# Need some help with this induction problem

1. Jan 26, 2008

### ngluth

Need some help with this induction problem. I have it thus far

P(n) n> or equal ?, 1+2n < 3^n

consider P(1) 1+2(1) < 3^1 = 4<3 no
consider P(2) 1+2(2) < 3^2 = 5<9 yes

since 5<9, P(2) is established

Show that K > or equal 2

if P(k): 1+2k < 3

then P(k+1): 1+2(k+1) < 3^k+1

so 1 + 2k + 2 < 3^k + 3

2k + 3 < 3^k + 3

Question: am I done???? Or is there another step I should be looking at????

2. Jan 26, 2008

### symbolipoint

That looks like a fairly good job. Now subtract 3 from both sides; and divide both sides by 2. What do you find? If it is a true statement then I guess you're done.

3. Jan 26, 2008

### ngluth

That is what I figured out. Thanks What a help

4. Jan 26, 2008

### ngluth

Another question:

P(n) 1^2 + 2^2 + 3^2 +…+ n^2 = n(n+1)(2n+1) / 6

Consider: P(1) n^1 = 1(n+1)[(2(1) +1] /6
1^1 = 1(2)(2+1) /6
1 = 6 / 6 or 1
Since 1 = 1 I have established P(1)
P(K) 1^2 + 2^2 + 3^2 +…+ K^2 = K(K+1)(2K+1) /6
Implies P(k+1) 1^2 + 2^2 + 3^2 +…+ K^2 + (k+1)^2 = (k+1)[(k+1)+1][2(k+1)+1] /6
Begin P(k+1) and use P(k)
1^2 + 2^2 + 3^2 +…+ K^2 + (k+1)^2 = k(k+1)(2k+1) /6 + (k+1)^2
Ultimate goal to get k(k+1)(2k+1) /6 + (k+1)^2 to equal k(k+1)(2k+1) /6
Here it goes
Common dem k(k+1)(2k+1) /6 + 6k^2 + 12k + 6 /6 Factor k(2k^2 + 3k +1) + 6k^2 + 12k +6 /6
2k^3 + 3k^2 + k + 6k^2 + 12k + 6 /6
2k^3 + 9k^2 + 13k +6 /6
Factor k(2k^2 + 9k + 13 + 6) /6
K(2k^2 + 9k + 19) /6
Question: Am I in the ball park. It seems very odd to me.

5. Jan 26, 2008

### belliott4488

I think you're on the right track. I like to work backwards from where I'm trying to go sometimes, since that can be easier. In this case, if you expand the right-hand-side (RHS) of the equation that you're tying prove, then you'll know if you've got it right when the LHS looks the same. At that point you can reverse the steps you took on the RHS, apply them to the LHS and get back to where you started with the RHS, which is the point.

6. Jan 26, 2008

### belliott4488

Whoa ... I don't think so! First, that just leaves you with 2 < (3^k)/2 . Are you now going to find all values of k for which this is true?

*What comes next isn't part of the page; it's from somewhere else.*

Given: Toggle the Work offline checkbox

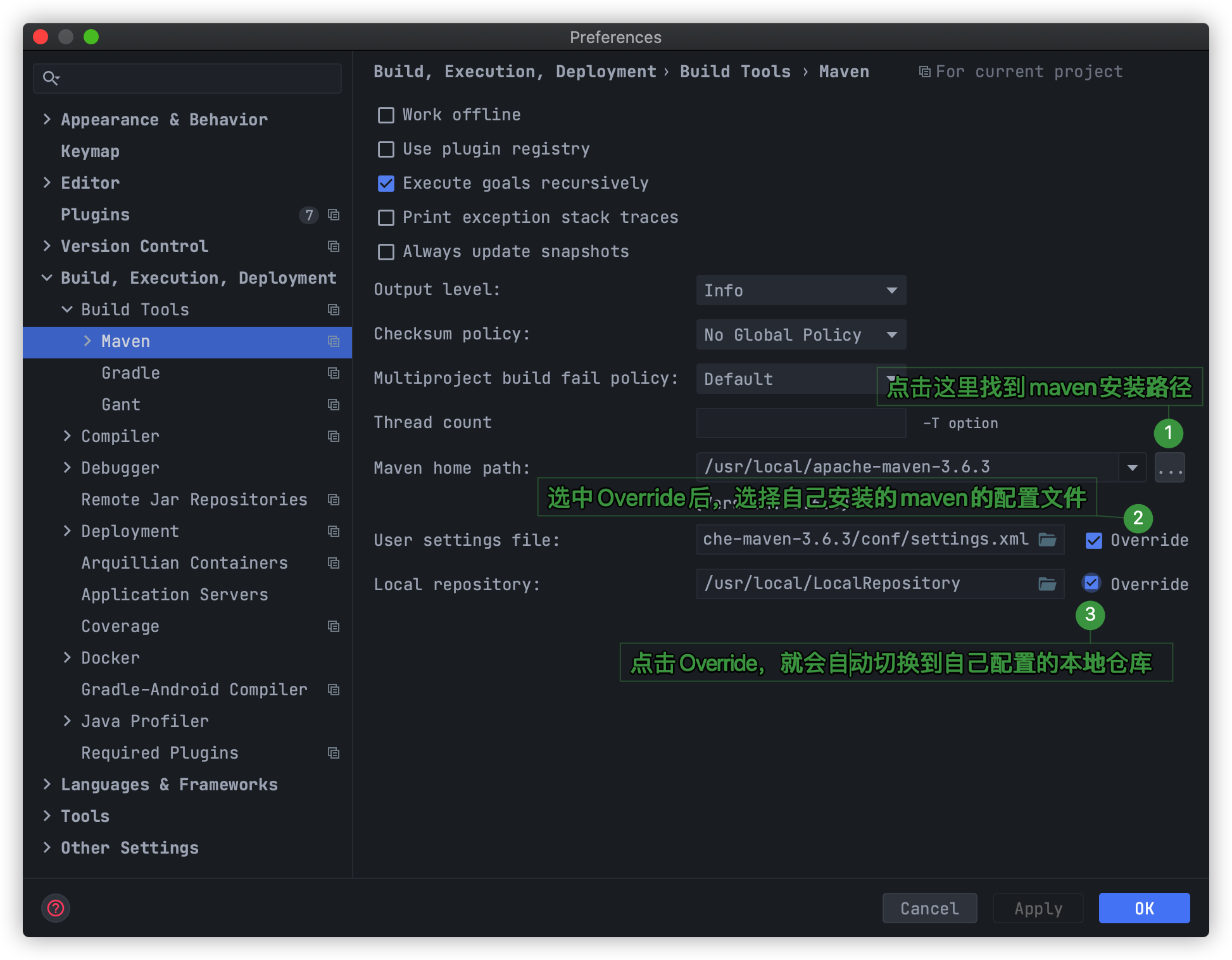Looking at the screenshot, I should coord(385,115).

I think a better approach would use what you've assumed, i.e. that P(k): 1+2k < 3 holds for at least one value of k > 2. You must explicitly use that assumption in your proof; otherwise it's not induction (which is fine if it works, but since this is given as a problem in induction, chances are that's the best way to go).

In this case, you want to show that

P(k+1): 1+2(k+1) < 3 is true IF 1+2k < 3 is true.

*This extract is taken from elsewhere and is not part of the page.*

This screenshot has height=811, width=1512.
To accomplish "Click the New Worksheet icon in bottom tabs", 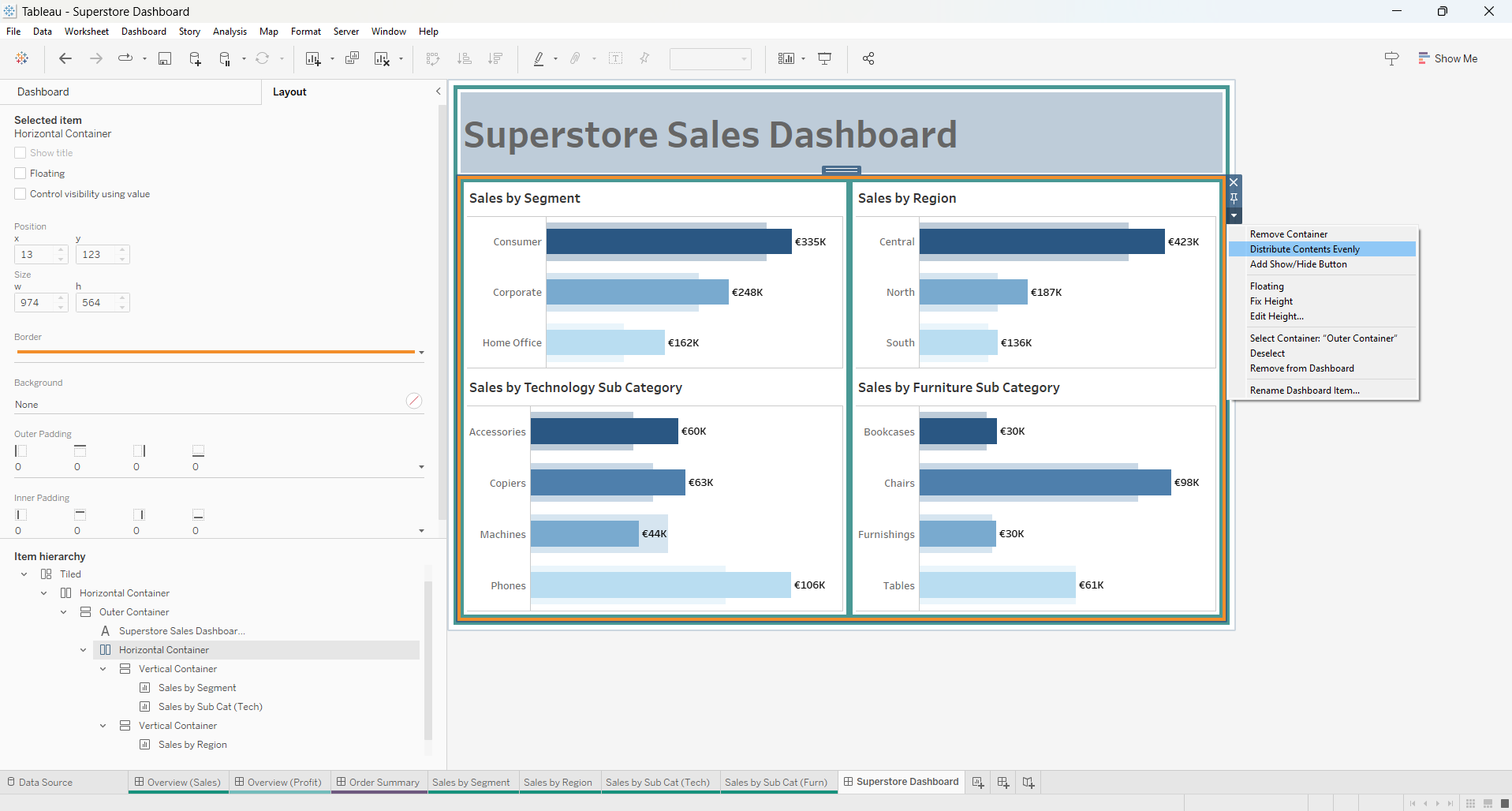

Well, is it? What's the difference between the two left sides of these inequalities? If the second one is true, can you see that the first one must be, too? That's what you need prove: if it's true for some k, then it's also true for k+1. That's the basis of induction.

7. Jan 28, 2008

### ngluth

why is the answer not 1+2(k+1) < 3^k+1 I have turned in this assignment so could you Please explain exactly how I would finish this problem. I have not yet completely understood how to prove that if it's true for k, then it's true for k+1.

The problem before the one I got it answered. I did work it backwards and had no problem. Thanks for your help.

8. Jan 29, 2008

### belliott4488

Where did you get 1+2(k+1) < 3^k+1? I thought you were left with 2k + 3 < 3^k + 3 ... is that what you meant? In either case, though, how does that prove what you want? You've just found an expression which might or might not be true.

What you have to do for a proof by induction is two things:
1. Show that the expression to be proved is true for one case, i.e. for one specific value of n.
2. Show that if it is true for any one value of n, then it must also be true for n+1 (this is usually the difficult part).

So, in your case, you have asserted that the expression for P(n) is true for some value of n, i.e. for n=k. Now you have to prove that it is also true for n=k+1. Well, to do that, you need to know what the true value of P(n) is for n=k+1 (how else could you show that the formula will be correct for n=k+1?). So, use the definition of P(n) to say what the expression is for P(k+1):

P(k+1): 1 + 2(k+1) <? 3^(k+1) (where the ? mark indicates that we don't know yet if this is true.)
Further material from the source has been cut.